* **Extract**:
————
Doctors failed to warn Clare Marks of possible withdrawal effects when they prescribed her the drugs
Ein Artikel des Telegraph, UK
http://www.telegraph.co.uk/lifestyle/we ... sants.html
I’ve been taking antidepressants for seven years now. I don’t blame the doctor for prescribing them – it is the lack of information and support I am angry about. No-one warned me there would be withdrawal symptoms. In all the years of repeat prescriptions the GP surgery never got in touch to say 'we need to review this’. I saw the GP twice, both times initiated by me, when I was trying to come off the medication. I wish the doctor had advised the counselling option instead.
I was first prescribed antidepressants when I was 18 and had just started university. I had such high expectations of student life, but everything went wrong. I didn’t like the course I’d chosen - geography – and had nothing in common with the students I lived with. My enormous disappointment gave way to increasing unhappiness and isolation. I stopped going to lectures, cried a lot and was unable to sleep. Eventually I stopped leaving my room for weeks at a time.
The GP said I had two options: counselling, for which there was a 10-week waiting list, or antidepressants. His advice was to take the drugs. It was a short consultation in which nothing was said about the side effects of withdrawal. I was prescribed a medicine called citalopram, at a dose of 20mg a day.
After a few weeks of taking it I began to feel more like my normal self and was sleeping properly, which helped. But a couple of months later the depression crept back. The GP suggested my body had probably grown accustomed to the low dose, and he upped it to 40mg.
When I tried to come off them, I felt dizzy and sick. At first I thought I was ill but it soon became clear it was linked to quitting the pills. I felt so bad, I never lasted off them more than 48 hours. It was the “head zaps” – a sudden feeling of complete dizziness, where you feel out of control of your body - that prompted me to Google the topic and find out if this was normal.
Around six months later I returned to the GP, who advised me to halve my dose to 20mg daily instead of coming off the drugs straight away. She said I would have no withdrawal symptoms by doing this. So I tried it, but the symptoms remained. Every time I tried reducing the dose, I ended going back up to 40mg.
————
* **Data**:
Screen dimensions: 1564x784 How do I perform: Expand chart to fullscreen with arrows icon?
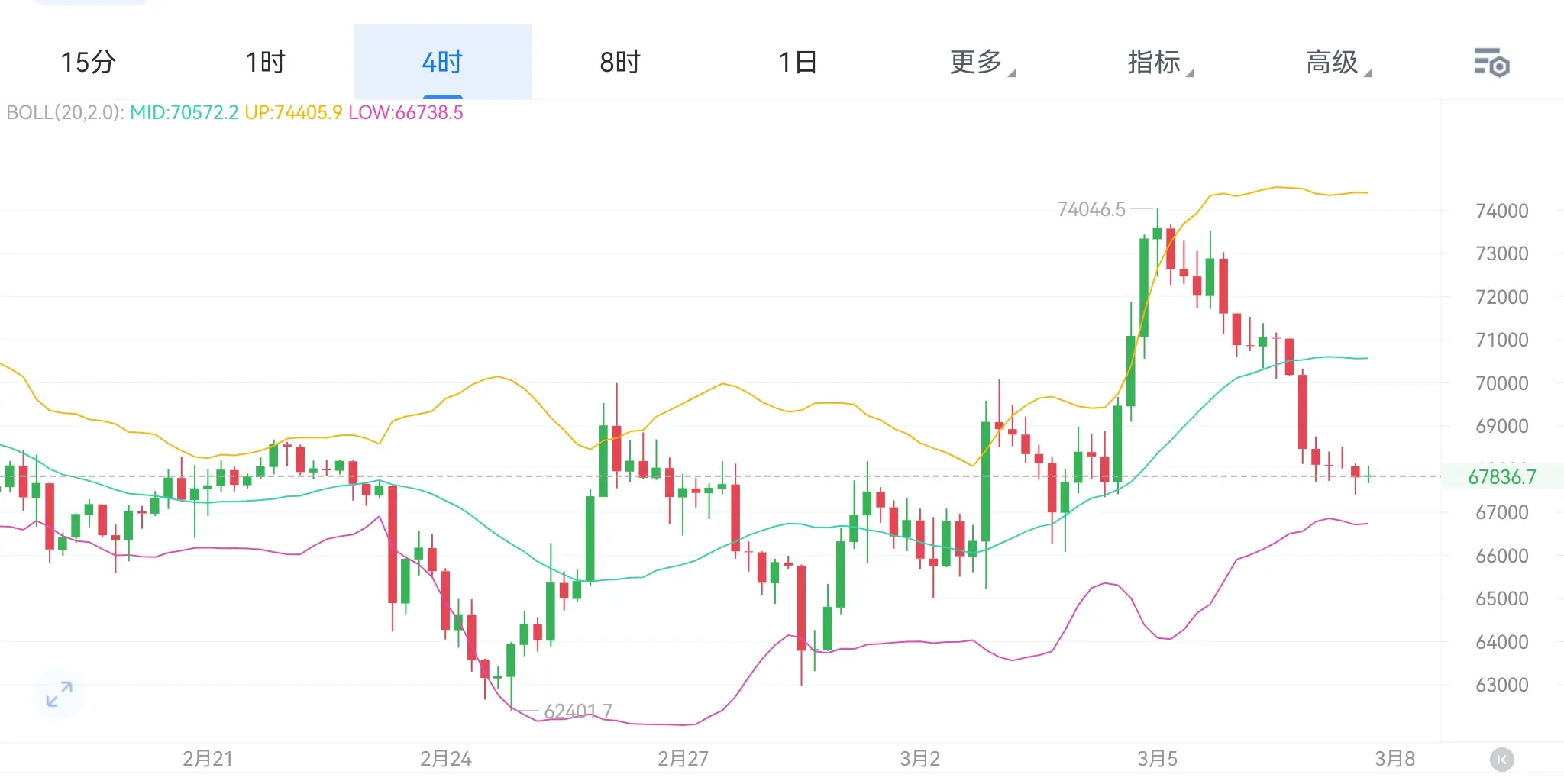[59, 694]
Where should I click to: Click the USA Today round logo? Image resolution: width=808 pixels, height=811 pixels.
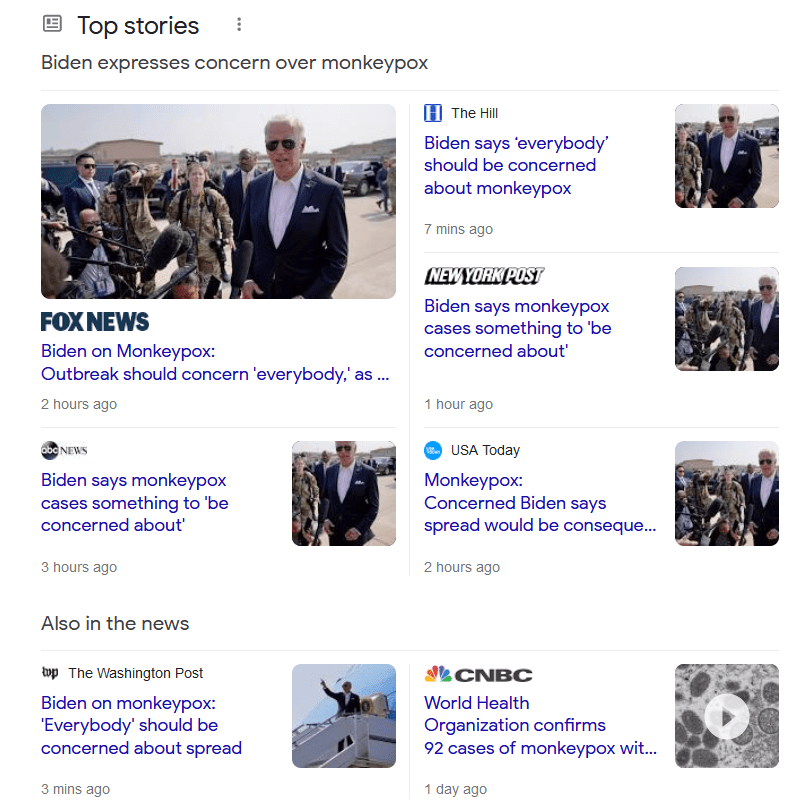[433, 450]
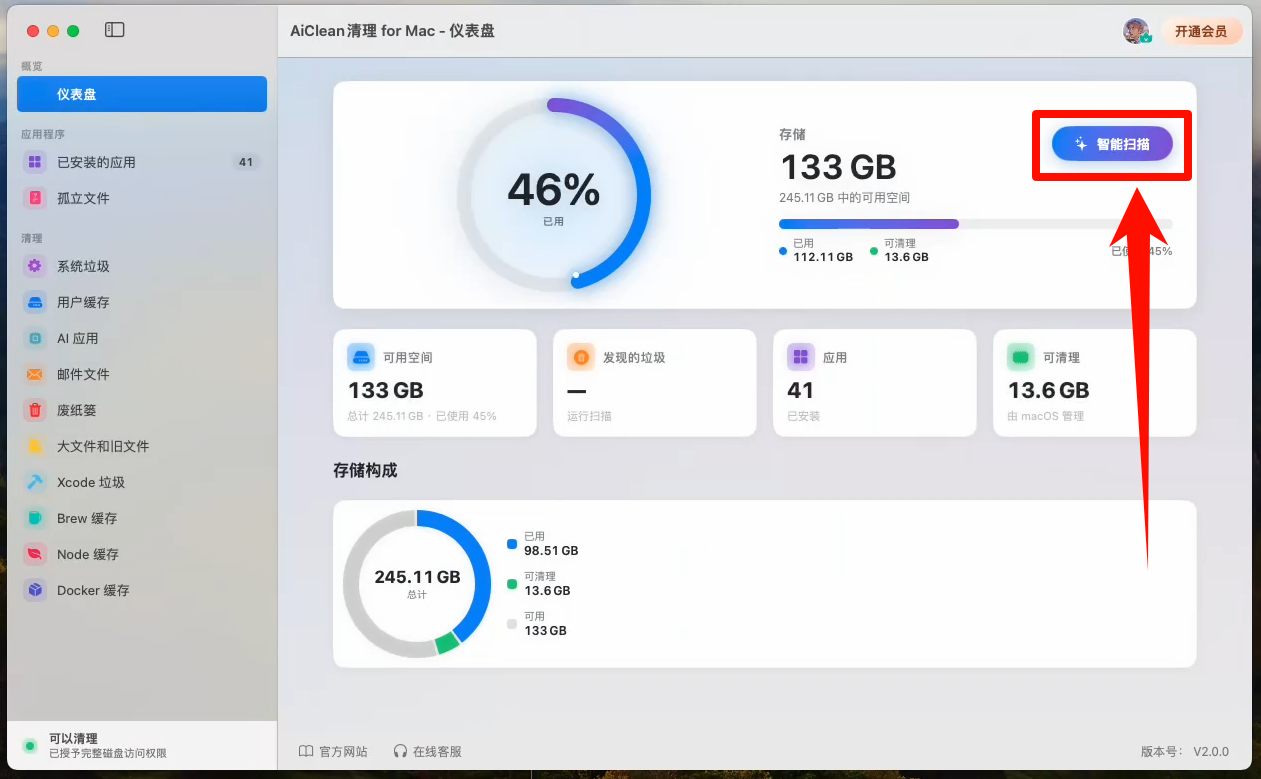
————
* **Try it**: In the article on antidepressant withdrawal, to what dose did the GP raise the citalopram when the depression crept back?

* **Solved problem**: 40mg